After Telford United was wound up in 2004, supporters established a new club named AFC Telford United.

==Club history==
=== Parish Church Institute & Wellington Town ===
The club was formed in Wellington, Shropshire in late 1872 as Parish Church Institute, and in 1879 was renamed Wellington Town. They won the Shropshire Senior Cup in 1881, and in 1890 were founder members of the Shropshire League. In 1898 they joined the Birmingham & District League. In 1901 they switched to The Combination and won the Welsh Cup, before returning to the Birmingham & District League in 1902. They won the Welsh Cup for a second time in 1905–06.

They left the league again at the end of the 1905–06 season, but returned in 1908. In 1920–21 they won the league for the first time, and in 1925–26 reached the first round of the FA Cup for the first time, something they repeated for the next two seasons and again in 1929–30. In 1930–31 they reached the second round. The club won back-to-back titles in 1934–35 and 1935–36, before switching to the Cheshire County League in 1938. However, they returned to the Birmingham & District League after a single season and went on to win the league and the Welsh Cup again in 1939–40.

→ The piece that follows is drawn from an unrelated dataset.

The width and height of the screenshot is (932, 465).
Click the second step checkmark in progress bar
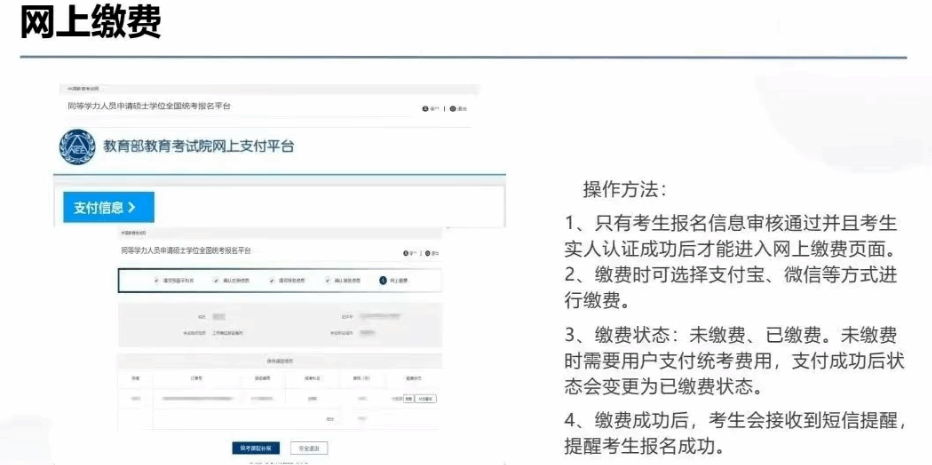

After World War II they joined the Cheshire County League, winning the title in 1945–46 and 1946–47 and again in 1951–52. In 1958 they moved up to the expanded Southern League, and were placed in the Premier Division for the 1959–60 season after a transitional year in the North-West Division.

===Telford United===
In 1969 the club was renamed Telford United in recognition of the new town which had grown around Wellington. In their first season under the new name they reached the final of the first FA Trophy, but lost 2–0 to Macclesfield Town. They reached the final again the following year and won 3–2 against Hillingdon Borough. Following a third-place finish in 1978–79 they were founder members of the new Alliance Premier League. In 1982, when Alliance Premier League champions Runcorn failed to meet Football League stadium requirements, Telford applied to join the Football League, but their application was unsuccessful.

During the 1980s the club had several good runs in the FA Cup, reaching the second round in 1982–83 when they knocked out Third Division Wigan Athletic before losing to Tranmere Rovers in a replay. They also reached the final of the FA Trophy again, winning 2–1 against Northwich Victoria. The following season they reached the fourth round, beating Stockport County, Northampton Town and Rochdale before losing to Derby County. In 1984–85 they reached the fifth round, knocking out Lincoln City, Preston North End, Bradford City and Darlington before losing to Everton. They continued to claim League scalps, beating Stockport in 1985–86, Burnley in 1986–87 and Stoke City in 1991–92. They reached the FA Trophy final again in 1987–88, but lost to Enfield in a replay. The following season they reached the Trophy final for a fifth time, this time defeating Macclesfield 1–0.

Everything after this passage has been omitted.